This was told to me by my host father, Eliack Shikamo, who runs the clinic in our village. He is right, no matter what the circumstances there is always a beautiful smile here by young and old. I play with the kids in my village in the morning and I always wonder who has eaten or not eaten.It's hard to tell because they don't complain or show any signs of hunger.
I always hide when I eat food and I send the children away when I cook. There are times I will pop popcorn or make scones to share with them hoping this will help them get through the school day. A lot of us take things for granted in the States, especially if we have never experienced hunger.

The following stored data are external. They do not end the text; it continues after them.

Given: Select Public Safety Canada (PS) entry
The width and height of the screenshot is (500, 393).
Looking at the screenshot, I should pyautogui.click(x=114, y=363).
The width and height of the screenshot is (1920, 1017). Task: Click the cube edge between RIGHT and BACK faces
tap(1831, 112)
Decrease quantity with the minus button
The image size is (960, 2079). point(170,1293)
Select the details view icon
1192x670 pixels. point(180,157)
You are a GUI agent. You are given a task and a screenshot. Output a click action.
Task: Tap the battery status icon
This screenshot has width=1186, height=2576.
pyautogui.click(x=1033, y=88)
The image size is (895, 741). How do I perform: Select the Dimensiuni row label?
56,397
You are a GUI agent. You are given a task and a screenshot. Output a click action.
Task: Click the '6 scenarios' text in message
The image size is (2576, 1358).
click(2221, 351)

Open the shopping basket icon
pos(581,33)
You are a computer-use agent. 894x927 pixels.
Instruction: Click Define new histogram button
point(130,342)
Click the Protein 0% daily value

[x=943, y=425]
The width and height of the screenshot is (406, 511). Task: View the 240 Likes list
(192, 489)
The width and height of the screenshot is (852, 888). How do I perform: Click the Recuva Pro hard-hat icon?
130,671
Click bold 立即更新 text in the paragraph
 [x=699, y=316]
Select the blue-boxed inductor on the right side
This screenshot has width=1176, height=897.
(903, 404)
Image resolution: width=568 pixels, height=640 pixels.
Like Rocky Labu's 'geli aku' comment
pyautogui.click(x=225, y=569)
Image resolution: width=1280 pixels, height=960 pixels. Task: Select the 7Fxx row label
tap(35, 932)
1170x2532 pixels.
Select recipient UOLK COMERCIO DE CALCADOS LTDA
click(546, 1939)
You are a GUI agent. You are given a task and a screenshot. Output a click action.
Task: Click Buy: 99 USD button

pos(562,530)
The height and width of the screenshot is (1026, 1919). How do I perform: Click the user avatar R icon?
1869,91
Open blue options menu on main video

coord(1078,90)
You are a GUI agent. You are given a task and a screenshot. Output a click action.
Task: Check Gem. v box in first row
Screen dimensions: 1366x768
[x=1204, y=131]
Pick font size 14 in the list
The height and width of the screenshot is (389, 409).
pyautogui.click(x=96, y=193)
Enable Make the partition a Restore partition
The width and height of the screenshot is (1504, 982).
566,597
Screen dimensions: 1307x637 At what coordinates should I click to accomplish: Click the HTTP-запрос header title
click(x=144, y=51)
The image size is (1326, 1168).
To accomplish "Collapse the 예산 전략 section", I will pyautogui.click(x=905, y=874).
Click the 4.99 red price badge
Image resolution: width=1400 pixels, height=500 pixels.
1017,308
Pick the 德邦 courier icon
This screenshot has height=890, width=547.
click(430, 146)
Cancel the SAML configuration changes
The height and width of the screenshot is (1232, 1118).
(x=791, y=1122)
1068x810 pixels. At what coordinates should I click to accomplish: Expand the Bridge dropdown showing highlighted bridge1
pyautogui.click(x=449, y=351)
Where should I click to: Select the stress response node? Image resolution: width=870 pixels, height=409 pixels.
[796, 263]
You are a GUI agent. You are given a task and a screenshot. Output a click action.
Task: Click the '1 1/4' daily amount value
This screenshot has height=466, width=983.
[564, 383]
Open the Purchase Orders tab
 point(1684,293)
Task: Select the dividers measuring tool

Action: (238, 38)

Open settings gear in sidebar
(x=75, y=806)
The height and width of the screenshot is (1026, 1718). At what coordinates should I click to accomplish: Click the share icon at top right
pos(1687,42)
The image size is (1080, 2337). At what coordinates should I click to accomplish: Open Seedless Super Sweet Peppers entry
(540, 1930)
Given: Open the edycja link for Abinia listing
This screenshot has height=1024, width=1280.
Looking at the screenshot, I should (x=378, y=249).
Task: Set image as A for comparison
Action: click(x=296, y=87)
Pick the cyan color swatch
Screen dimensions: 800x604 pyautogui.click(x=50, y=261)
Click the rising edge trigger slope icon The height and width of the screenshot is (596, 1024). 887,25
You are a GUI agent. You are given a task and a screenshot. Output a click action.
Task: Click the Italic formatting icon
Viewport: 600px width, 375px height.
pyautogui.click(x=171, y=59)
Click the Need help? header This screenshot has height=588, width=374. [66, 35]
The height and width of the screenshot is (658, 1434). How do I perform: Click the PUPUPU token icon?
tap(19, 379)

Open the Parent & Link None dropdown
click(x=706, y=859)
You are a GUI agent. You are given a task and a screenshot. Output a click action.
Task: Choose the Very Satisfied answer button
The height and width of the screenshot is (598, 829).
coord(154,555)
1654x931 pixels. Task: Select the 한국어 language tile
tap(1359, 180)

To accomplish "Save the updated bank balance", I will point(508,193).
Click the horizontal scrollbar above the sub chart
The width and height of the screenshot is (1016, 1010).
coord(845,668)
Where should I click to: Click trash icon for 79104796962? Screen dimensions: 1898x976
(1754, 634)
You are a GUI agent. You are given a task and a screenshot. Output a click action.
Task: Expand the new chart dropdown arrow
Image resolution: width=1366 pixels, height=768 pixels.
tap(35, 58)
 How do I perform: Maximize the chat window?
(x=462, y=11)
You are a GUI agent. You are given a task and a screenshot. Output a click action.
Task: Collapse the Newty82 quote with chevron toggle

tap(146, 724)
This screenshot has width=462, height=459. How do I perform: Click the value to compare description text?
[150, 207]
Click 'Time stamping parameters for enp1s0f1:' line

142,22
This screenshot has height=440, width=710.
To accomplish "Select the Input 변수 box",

Another example is I met an elderly woman on her way to the clinic. She greeted me and showed me an infection on the pit of her arm. She explained to me she traveled very far (by foot) to come to the clinic to get medication for her infection. She also told me she had not eaten and was having difficulty continuing on with her journey. I told her I would see if there is anything I can do to help thinking maybe I can find some food for her. I ended up giving her five kwatcha to help her out. This entire interaction showed me the endurance, resilience, and the strength a community can have when we help each other out. She was not a beggar, she was a woman in trouble. But she still had the strength and amazing human spirit to smile at me. Oh, that African smile is so wonderful.
There is hunger in every corner of this planet, Africa isn't the only place this happens to. Children will be children whether they have a full tummy or not. This is what Africa has taught me.